Soal Latihan 1: Sebutkan semua warna yang digunakan dalam motif kerawang Gayo menurut teks tentang kerawang Gayo di bawah.

Ukiran kerawang yang ada pada umah pitu ruang adalah pase pertama keberadaan kerawang selanjutnya ukiran kerawang berkebang kepada gerabah dan kendi, kemudian berkembang pada tembikar. Dan sekarang dengan perkembangan teknologi menjadikan kerawang sebagai industri rumah tangga. Berbasis ekonomi rakyat. Namun perkembangan kerawang sebagai usaha kerajinan banyak mengalami kendala dari dalam dan dari luar. Untuk membangkitkan potensi ekonomi berbasiskan budaya sangat diperlukan pengkajian yang lebih mendalam salah satunya adalah menciptakan alternatif-alternatif dengan pendekatan teknologi agar kerawang sesuai dengan kehendak pasar dan kebutuhan masyarakat Gayo sendiri. Serta sangat diperlukan perhatian pemerintah dengan komitmen yang terarah dan terprogram dalam membina kerajinan kerawang sebagai potensi daerah.[7]

Motif Kerawang Gayo[sunting | sunting sumber]

Salah Satu Contoh Kerajinan Tangan Kerawang Gayo
Kerawang Gayo

Seiring Perkembangan Kehidupan Budaya yang turun-temurun dalam hal melestarikan budaya kini Kerawang Gayo Telah Menjadi Salah satu Seni Ukir bagi kalangan orang Gayo itu sendiri. Ukiran Kerawang saat ini menjadi salah satu ukiran yang paling diminati oleh masyarakat lokal bahkan luar daerah Gayo. Ukiran yang terdapat di kerawang Gayo kerap di desain menjadi pakaian yang sedang ngetren saat ini, khususnya pakaian wanita baik anak-anak, remaja dan dewasa.

Motif Kerawang Gayo yang khas setiap warna dan ukiran memiliki makna dan arti tersendiri, juga yang membedakan baju adat satu daerah dengan daerah lain adalah warna dan motif yang terdapat pada baju adat.[8]

Berikut beberapa keterangan tentang motif pakaian kebanggaan masyarakat Negeri Diatas Awan tersebut yang ditulis oleh DRS. Isma Tantawi, M.A dan DRS. Buniyamin S dalam bukunya berjudul Pilar-Pilar Kebudayaan Gayo. Motif-motif yg terdapat pada adat Gayo adalah: mata itik, pucuk rebung, sesirung, leladu, mun berangkat, tulen iken, puter tali, bunge kipes, gegaping, panah dan motif selalu. Untuk warna dasar kerawang Gayo memakai kain warna item (hitam, Gayo: Red) sedangkan untuk motifnya menggunakan campuran warna ilang (merah), putih (putih), ijo (hijau) dan using (kuning).[9]

Berikut keterangan atau makna dari warna-warna yang digunakan dalam motif Kerawang Gayo:

  1. Hitam: merupakan hasil keputusan adat,
  2. Merah: sebagai tanda berani (mersik) bertindak dalam kebenaran,
  3. Putih: sebagai tanda suci dalam tindakan lahir dan batin,
  4. Hijau: sebagai tanda kejayaan dan kerajinan (lisik) di dalam kehidupan sehari-hari,
  5. Kuning: sebagai tanda hati-hati (urik) dalam bertindak.[10]

Jadi, berdasarkan keterangan dari warna-warna kerawang, Masyarakat Gayo dilambangkan sebagai masyarakat yang Mersik (berani), Lisik (rajin) dan Urik (teliti). Makna Motif yang terdapat pada pakaian adat Gayo sendiri adalah sebagai berikut:[11]

  • Mata Itik, mempunyai makna bahwa yg ikut menentukan dalam kehidupan masyarakat Gayo Lues, adalah penghulu, ulama dan golongan cerdik pandai.

Soal Latihan 2: Salin tanpa perubahan semua baris pada daftar di bawah, mulai dari baris yang memuat "Expand the Back" sampai baris yang memuat "tap(113, 18)", termasuk kedua baris itu.

Daftar yang Diberikan:
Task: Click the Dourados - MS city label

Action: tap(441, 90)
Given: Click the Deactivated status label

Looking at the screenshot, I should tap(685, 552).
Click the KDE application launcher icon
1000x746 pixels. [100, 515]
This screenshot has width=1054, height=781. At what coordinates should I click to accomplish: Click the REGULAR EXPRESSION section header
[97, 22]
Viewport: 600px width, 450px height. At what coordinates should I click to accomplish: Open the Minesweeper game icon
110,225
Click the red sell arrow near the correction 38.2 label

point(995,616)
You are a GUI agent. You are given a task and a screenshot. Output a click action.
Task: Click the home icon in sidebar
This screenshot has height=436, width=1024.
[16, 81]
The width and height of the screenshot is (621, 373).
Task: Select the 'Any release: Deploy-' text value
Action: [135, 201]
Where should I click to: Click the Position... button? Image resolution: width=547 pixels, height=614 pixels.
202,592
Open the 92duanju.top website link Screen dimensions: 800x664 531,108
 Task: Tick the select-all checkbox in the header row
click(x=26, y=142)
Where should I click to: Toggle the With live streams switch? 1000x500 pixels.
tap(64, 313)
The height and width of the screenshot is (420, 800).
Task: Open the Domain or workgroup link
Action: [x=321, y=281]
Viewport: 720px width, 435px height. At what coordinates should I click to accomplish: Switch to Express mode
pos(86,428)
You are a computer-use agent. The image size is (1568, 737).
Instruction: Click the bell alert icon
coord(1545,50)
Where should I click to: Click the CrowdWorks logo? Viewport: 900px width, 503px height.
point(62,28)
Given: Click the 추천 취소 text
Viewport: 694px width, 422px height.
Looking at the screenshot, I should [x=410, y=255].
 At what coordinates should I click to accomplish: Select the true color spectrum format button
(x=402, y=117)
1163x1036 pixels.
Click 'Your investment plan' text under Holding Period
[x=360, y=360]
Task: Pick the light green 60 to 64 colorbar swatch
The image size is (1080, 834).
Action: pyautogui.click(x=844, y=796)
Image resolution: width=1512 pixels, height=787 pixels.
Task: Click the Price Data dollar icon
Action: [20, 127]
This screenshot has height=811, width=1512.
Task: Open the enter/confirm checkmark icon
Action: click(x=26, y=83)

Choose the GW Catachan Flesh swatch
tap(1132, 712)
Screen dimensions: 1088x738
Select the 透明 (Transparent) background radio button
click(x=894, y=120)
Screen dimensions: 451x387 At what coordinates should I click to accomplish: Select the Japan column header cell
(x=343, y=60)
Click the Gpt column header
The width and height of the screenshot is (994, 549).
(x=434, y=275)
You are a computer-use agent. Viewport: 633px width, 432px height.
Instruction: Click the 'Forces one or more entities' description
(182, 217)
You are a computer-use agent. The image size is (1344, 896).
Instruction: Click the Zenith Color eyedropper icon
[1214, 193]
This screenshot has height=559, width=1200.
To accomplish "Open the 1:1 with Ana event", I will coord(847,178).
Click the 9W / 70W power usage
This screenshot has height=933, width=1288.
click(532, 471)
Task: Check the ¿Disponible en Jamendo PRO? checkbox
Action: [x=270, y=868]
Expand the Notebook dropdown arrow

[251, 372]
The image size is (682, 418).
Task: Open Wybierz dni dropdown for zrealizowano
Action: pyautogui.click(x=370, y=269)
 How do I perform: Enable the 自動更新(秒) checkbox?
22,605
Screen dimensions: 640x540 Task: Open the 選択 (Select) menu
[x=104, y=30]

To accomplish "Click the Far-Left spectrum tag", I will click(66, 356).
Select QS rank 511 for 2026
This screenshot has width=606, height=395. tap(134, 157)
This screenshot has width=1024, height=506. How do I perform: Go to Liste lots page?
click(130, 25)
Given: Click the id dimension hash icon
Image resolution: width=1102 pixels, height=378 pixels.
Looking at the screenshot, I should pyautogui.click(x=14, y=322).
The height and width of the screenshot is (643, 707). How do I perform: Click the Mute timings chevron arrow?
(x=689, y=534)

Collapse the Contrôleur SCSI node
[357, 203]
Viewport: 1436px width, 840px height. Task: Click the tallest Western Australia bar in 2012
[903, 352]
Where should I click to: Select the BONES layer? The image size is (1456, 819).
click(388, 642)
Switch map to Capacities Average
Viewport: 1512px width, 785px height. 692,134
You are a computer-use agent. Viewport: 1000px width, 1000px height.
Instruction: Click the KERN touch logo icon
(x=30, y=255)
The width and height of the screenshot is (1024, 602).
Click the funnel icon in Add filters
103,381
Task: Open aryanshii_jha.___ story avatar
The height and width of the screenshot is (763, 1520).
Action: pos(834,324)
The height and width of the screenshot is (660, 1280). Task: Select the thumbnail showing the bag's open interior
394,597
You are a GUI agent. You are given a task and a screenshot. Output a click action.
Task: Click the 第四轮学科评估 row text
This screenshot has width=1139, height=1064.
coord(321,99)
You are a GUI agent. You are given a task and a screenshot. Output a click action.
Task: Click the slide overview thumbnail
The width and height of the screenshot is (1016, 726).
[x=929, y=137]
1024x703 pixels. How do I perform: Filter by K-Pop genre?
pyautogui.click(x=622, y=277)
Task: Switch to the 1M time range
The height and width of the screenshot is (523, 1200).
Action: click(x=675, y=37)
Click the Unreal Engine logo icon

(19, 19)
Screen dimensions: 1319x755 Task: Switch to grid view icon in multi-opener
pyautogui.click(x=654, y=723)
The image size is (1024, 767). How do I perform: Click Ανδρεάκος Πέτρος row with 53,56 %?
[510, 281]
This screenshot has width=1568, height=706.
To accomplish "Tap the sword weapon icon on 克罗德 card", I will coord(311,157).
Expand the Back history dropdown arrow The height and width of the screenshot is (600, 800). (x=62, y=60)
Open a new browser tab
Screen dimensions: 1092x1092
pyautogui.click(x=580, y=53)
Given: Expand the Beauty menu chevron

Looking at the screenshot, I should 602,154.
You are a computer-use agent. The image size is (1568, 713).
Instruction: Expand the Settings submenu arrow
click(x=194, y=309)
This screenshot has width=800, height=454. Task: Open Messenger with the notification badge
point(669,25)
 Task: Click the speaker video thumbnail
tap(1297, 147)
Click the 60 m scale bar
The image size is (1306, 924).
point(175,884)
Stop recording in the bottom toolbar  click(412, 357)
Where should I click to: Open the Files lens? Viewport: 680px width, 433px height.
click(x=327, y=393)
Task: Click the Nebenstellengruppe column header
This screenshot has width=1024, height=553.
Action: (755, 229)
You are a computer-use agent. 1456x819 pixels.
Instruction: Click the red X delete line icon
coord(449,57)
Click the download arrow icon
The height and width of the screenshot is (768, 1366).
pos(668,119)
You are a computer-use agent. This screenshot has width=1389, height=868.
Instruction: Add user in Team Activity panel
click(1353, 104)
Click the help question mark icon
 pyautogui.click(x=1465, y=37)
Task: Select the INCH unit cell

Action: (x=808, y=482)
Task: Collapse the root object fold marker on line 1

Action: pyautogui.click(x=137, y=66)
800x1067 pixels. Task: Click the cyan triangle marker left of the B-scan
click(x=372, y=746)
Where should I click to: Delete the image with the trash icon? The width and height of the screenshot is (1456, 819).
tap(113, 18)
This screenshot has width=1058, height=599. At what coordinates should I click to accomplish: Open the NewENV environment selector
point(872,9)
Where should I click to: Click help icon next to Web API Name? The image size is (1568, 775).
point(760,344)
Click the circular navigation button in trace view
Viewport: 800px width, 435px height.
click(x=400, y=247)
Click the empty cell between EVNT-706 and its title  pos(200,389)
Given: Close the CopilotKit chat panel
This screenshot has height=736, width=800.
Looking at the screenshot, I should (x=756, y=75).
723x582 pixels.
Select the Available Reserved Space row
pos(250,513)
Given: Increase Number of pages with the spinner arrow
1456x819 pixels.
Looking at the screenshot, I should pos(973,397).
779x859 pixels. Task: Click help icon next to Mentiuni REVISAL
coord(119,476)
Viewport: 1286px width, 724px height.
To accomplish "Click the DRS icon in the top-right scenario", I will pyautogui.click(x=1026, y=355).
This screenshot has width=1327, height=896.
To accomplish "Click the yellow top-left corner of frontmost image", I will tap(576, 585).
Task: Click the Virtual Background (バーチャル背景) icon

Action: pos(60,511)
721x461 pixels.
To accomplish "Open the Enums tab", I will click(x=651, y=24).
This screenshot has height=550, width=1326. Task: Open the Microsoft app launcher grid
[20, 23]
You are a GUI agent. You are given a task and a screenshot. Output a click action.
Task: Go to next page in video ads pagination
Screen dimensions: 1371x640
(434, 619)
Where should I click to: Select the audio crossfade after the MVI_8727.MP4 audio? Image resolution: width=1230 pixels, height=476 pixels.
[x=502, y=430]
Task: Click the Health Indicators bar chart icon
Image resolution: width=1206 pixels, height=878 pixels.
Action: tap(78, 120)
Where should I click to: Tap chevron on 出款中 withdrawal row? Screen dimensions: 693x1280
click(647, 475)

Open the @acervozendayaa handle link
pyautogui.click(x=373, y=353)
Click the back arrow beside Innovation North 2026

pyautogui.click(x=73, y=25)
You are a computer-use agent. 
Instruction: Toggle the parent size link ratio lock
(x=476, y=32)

Jawaban 1: Warna yang digunakan dalam motif kerawang Gayo adalah hitam, merah, putih, hijau, dan kuning.

Jawaban 2:
Expand the Back history dropdown arrow The height and width of the screenshot is (600, 800). (x=62, y=60)
Open a new browser tab
Screen dimensions: 1092x1092
pyautogui.click(x=580, y=53)
Given: Expand the Beauty menu chevron

Looking at the screenshot, I should 602,154.
You are a computer-use agent. The image size is (1568, 713).
Instruction: Expand the Settings submenu arrow
click(x=194, y=309)
This screenshot has width=800, height=454. Task: Open Messenger with the notification badge
point(669,25)
 Task: Click the speaker video thumbnail
tap(1297, 147)
Click the 60 m scale bar
The image size is (1306, 924).
point(175,884)
Stop recording in the bottom toolbar  click(412, 357)
Where should I click to: Open the Files lens? Viewport: 680px width, 433px height.
click(x=327, y=393)
Task: Click the Nebenstellengruppe column header
This screenshot has width=1024, height=553.
Action: (755, 229)
You are a computer-use agent. 1456x819 pixels.
Instruction: Click the red X delete line icon
coord(449,57)
Click the download arrow icon
The height and width of the screenshot is (768, 1366).
pos(668,119)
You are a computer-use agent. This screenshot has width=1389, height=868.
Instruction: Add user in Team Activity panel
click(1353, 104)
Click the help question mark icon
 pyautogui.click(x=1465, y=37)
Task: Select the INCH unit cell

Action: (x=808, y=482)
Task: Collapse the root object fold marker on line 1

Action: pyautogui.click(x=137, y=66)
800x1067 pixels. Task: Click the cyan triangle marker left of the B-scan
click(x=372, y=746)
Where should I click to: Delete the image with the trash icon? The width and height of the screenshot is (1456, 819).
tap(113, 18)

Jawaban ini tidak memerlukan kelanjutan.